All of lore.kernel.org
 help / color / mirror / Atom feed
From: Ard Biesheuvel <ardb@kernel.org>
To: Catalin Marinas <catalin.marinas@arm.com>
Cc: Linux ARM <linux-arm-kernel@lists.infradead.org>,
	ACPI Devel Maling List <linux-acpi@vger.kernel.org>,
	Will Deacon <will@kernel.org>,
	Jeremy Linton <jeremy.linton@arm.com>,
	Lorenzo Pieralisi <lorenzo.pieralisi@arm.com>,
	Nicolas Saenz Julienne <nsaenzjulienne@suse.de>,
	Rob Herring <robh+dt@kernel.org>, Christoph Hellwig <hch@lst.de>,
	Robin Murphy <robin.murphy@arm.com>,
	Hanjun Guo <guohanjun@huawei.com>,
	Sudeep Holla <sudeep.holla@arm.com>,
	Anshuman Khandual <anshuman.khandual@arm.com>
Subject: Re: [PATCH] arm64: mm: set ZONE_DMA size based on early IORT scan
Date: Mon, 12 Oct 2020 17:55:45 +0200	[thread overview]
Message-ID: <CAMj1kXFKRZ-eHtvqxZ84RSVcY8LQgkv1Vh6w8CvsWyOO-qJcuA@mail.gmail.com> (raw)
In-Reply-To: <20201012154954.GB6493@gaia>

On Mon, 12 Oct 2020 at 17:50, Catalin Marinas <catalin.marinas@arm.com> wrote:
>
> On Mon, Oct 12, 2020 at 04:19:08PM +0200, Ard Biesheuvel wrote:
> > On Mon, 12 Oct 2020 at 13:24, Catalin Marinas <catalin.marinas@arm.com> wrote:
> > > On Mon, Oct 12, 2020 at 12:43:05PM +0200, Ard Biesheuvel wrote:
> > > > On Mon, 12 Oct 2020 at 11:30, Ard Biesheuvel <ardb@kernel.org> wrote:
> > > > > On Mon, 12 Oct 2020 at 11:28, Catalin Marinas <catalin.marinas@arm.com> wrote:
> > > > > > On Sat, Oct 10, 2020 at 11:31:53AM +0200, Ard Biesheuvel wrote:
> > > > > > > diff --git a/arch/arm64/mm/init.c b/arch/arm64/mm/init.c
> > > > > > > index f0599ae73b8d..829fa63c3d72 100644
> > > > > > > --- a/arch/arm64/mm/init.c
> > > > > > > +++ b/arch/arm64/mm/init.c
> > > > > > > @@ -191,6 +191,14 @@ static void __init zone_sizes_init(unsigned long min, unsigned long max)
> > > > > > >       unsigned long max_zone_pfns[MAX_NR_ZONES]  = {0};
> > > > > > >
> > > > > > >  #ifdef CONFIG_ZONE_DMA
> > > > > > > +     if (IS_ENABLED(CONFIG_ACPI)) {
> > > > > > > +             extern unsigned int acpi_iort_get_zone_dma_size(void);
> > > > > >
> > > > > > Nitpick: can we add this prototype to include/linux/acpi_iort.h?
> > > > > >
> > > > > > > +
> > > > > > > +             zone_dma_bits = min(zone_dma_bits,
> > > > > > > +                                 acpi_iort_get_zone_dma_size());
> > > > > > > +             arm64_dma_phys_limit = max_zone_phys(zone_dma_bits);
> > > > > > > +     }
> > > > > > > +
> > > > > > >       max_zone_pfns[ZONE_DMA] = PFN_DOWN(arm64_dma_phys_limit);
> > > > > >
> > > > > > I think we should initialise zone_dma_bits slightly earlier via
> > > > > > arm64_memblock_init().
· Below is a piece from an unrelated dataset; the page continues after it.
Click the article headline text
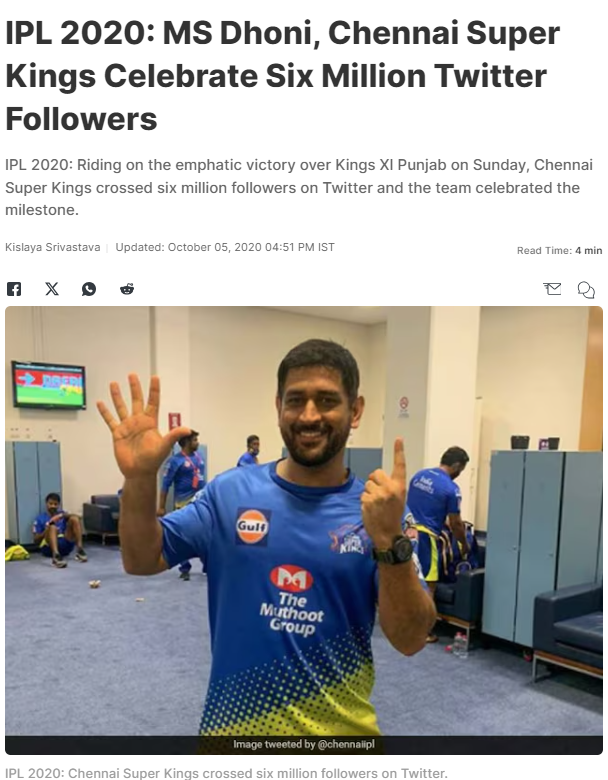The width and height of the screenshot is (608, 780). pos(283,76)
We'll eventually have reserve_crashkernel()
> > > > > > called before this and it will make use of arm64_dma_phys_limit for
> > > > > > "low" reservations:
> > > > > >
> > > > > > https://lore.kernel.org/linux-arm-kernel/20200907134745.25732-7-chenzhou10@huawei.com/
> > > > > >
> > > > >
> > > > > We don't have access to the ACPI tables yet at that point.
> > > >
> > > > Also, could someone give an executive summary of why it matters where
> > > > the crashkernel is loaded? As far as I can tell, reserve_crashkernel()
> > > > only allocates memory for the kernel's executable image itself, which
> > > > can usually be loaded anywhere in memory. I could see how a
> > > > crashkernel might need some DMA'able memory if it needs to use the
> > > > hardware, but I don't think that is what is going on here.
> > >
> > > I thought the crashkernel needs some additional reserved RAM as well to
> > > be able to run. It should not touch the original kernel's memory as it
> > > usually needs to dump it.
> >
> > Looking at the code, it is definitely allocating memory for the kernel
> > itself (as it refers to the 2 MB alignment requirement), and given
> > that we used to require the kernel to be at the base of the linear
> > region to even be able to access all of memory, I suspect that we
> > might be able to relax this requirement. Not sure what that means for
> > the userland tools, though.
>
> The 2MB is an interpretation of booting.txt that the DRAM must start at
> this alignment (not sure what we do these days, in lots of
> configurations we just use 4K pages for the linear map).
>

On 4k granule kernels, We still need 2 MB alignment today unless you
use a relocatable kernel. The reason is that virtual addresses are
assigned at link time, and we use section mappings to map the kernel.
If CONFIG_RELOCATABLE=y, the kernel can run happily at any 64k aligned
address (except for the 64k granule kernel with CONFIG_VMAP=y, which
needs 128k in this case)

So keeping a 2 MB alignment requirement in booting.txt still makes sense.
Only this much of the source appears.